→ **TASK OBJECTIVE**
A verbatim transcript of the data that follows, free of images, is the expected result.

→ **Saved data entries**
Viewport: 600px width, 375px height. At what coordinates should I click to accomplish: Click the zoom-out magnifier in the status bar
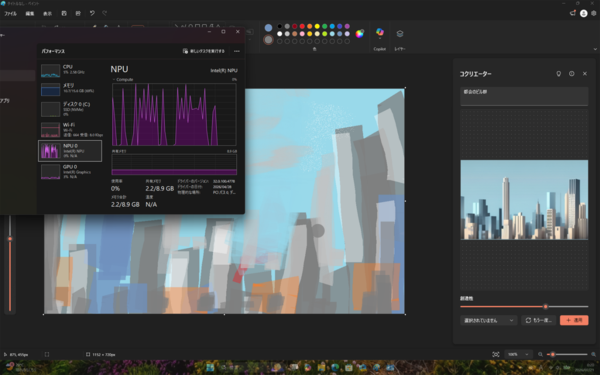(x=540, y=354)
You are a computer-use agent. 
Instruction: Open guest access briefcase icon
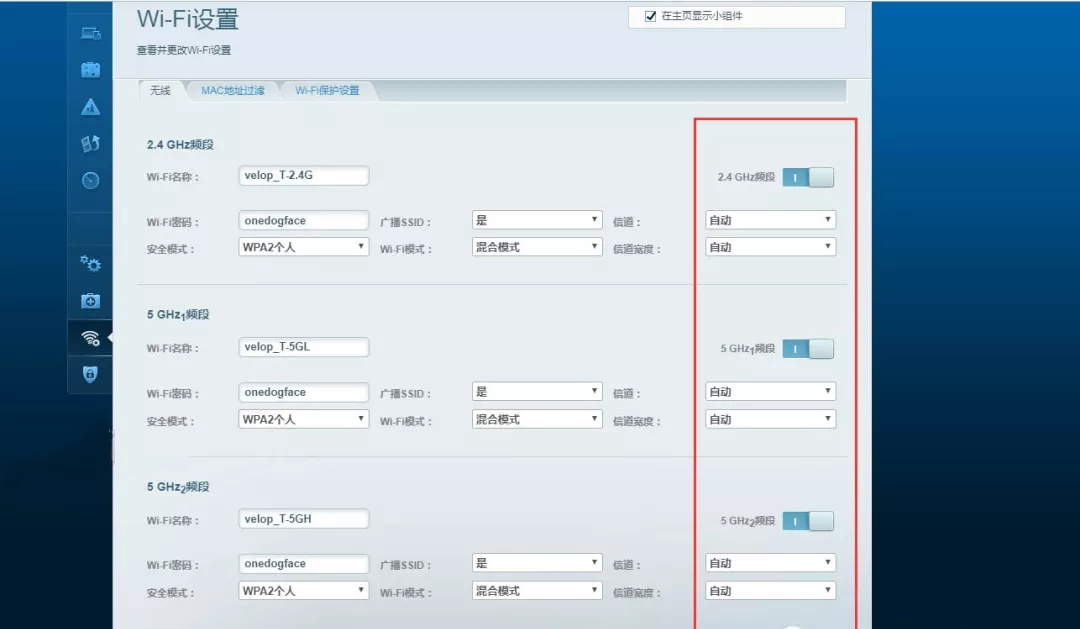tap(91, 70)
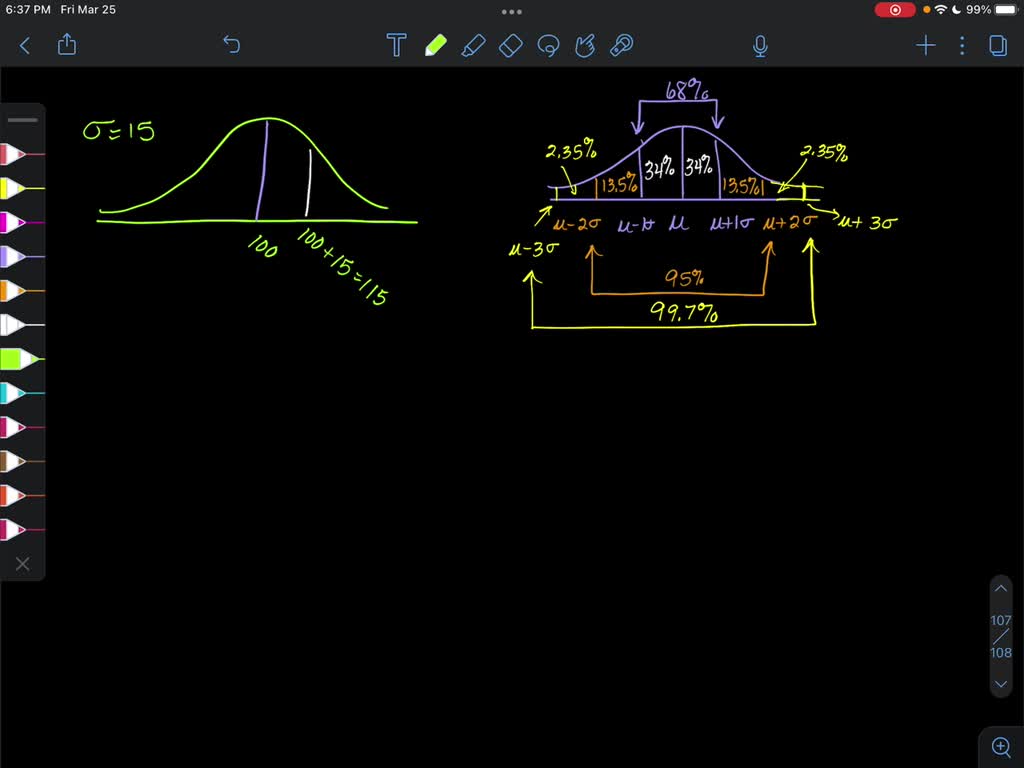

→ **EXERCISE OUTPUT**
Viewport: 600px width, 375px height. At what coordinates should I click to accomplish: Click the zoom-out magnifier in the status bar
(x=540, y=354)
You are a computer-use agent. 
Instruction: Open guest access briefcase icon
tap(91, 70)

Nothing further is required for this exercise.